Sicher, Zabrze hat sich selbst auch 1915 den neuen Namen „Hindenburg“ gegeben, nach eben diesem Generalfeldmarschall. Aber zu dieser Zeit war der noch ein unumstrittener Volksheld und kein Greis, der den weltgeschichtlichen Fehler machte, Hitler alle Macht in die Hand zu geben und der sich für dessen Machtinteressen allzu widerstandslos gebrauchen ließ. Hindenburg selbst konnte dessen verbrecherische Potential allenfalls erahnen. Er stand im Krisenjahr 1932 in seinem 85. Lebensjahr. Mitte 1934 ist er gestorben. Die weiteren Folgen seiner Entscheidungen musste er nicht mehr miterleben.

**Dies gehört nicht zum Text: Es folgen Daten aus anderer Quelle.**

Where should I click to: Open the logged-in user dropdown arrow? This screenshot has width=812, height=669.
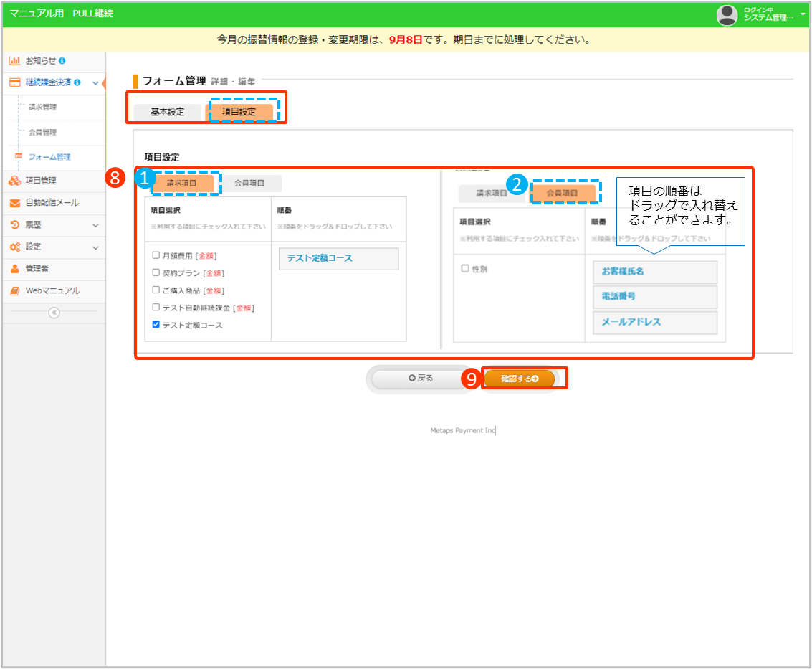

Aber mal ehrlich! Im Leben eines jeden Menschen, erst recht eines Politikers gibt es reichlich Licht und reichlich Schatten. Wer möchte heute Martin Luthers Bedeutung wegen seiner Ausfälle gegen die Juden verneinen, welche Waldorfschule dürfte noch an Rudolf Steiner erinnern, wegen seiner rassistischen Überzeugungen und wer noch Richard Wagner hören oder spielen. Darf noch eine Straße nach von Moltke (dem Generalfeldmarschall) heißen oder gar nach einem der deutschen Kaiser, wenn wir nicht in der Lage sind, einen Menschen in all seiner Gebrochenheit zu sehen. Wenn wir unser christliches Erbe ernst nehmen, dann gibt es den Aspekt, dass Schuld klar benannt wird, aber auch Vergebung möglich sein muss. Aber Vergebung wäscht keine Biografie rein, dennoch ist ein Neuanfang möglich. Heute hat man den Eindruck, dass manche „Sünden“ nicht mehr vergeben werden und betroffene Prominente für immer in der Versenkung verschwinden. Allerdings – Vergebung setzt auch Einsicht und den Willen zur Umkehr voraus.
Keine Frage, es gibt Lebensläufe, da ist das Dunkel so groß und der Schatten so lang, dass sich jede Form von öffentlicher Achtung und Gedenken verbietet. Und die Überzeugung, dass dies nicht geht, kann auch im Laufe der Jahre noch nachträglich wachsen. Aber ist das bei Paul von Hindenburg wirklich der Fall?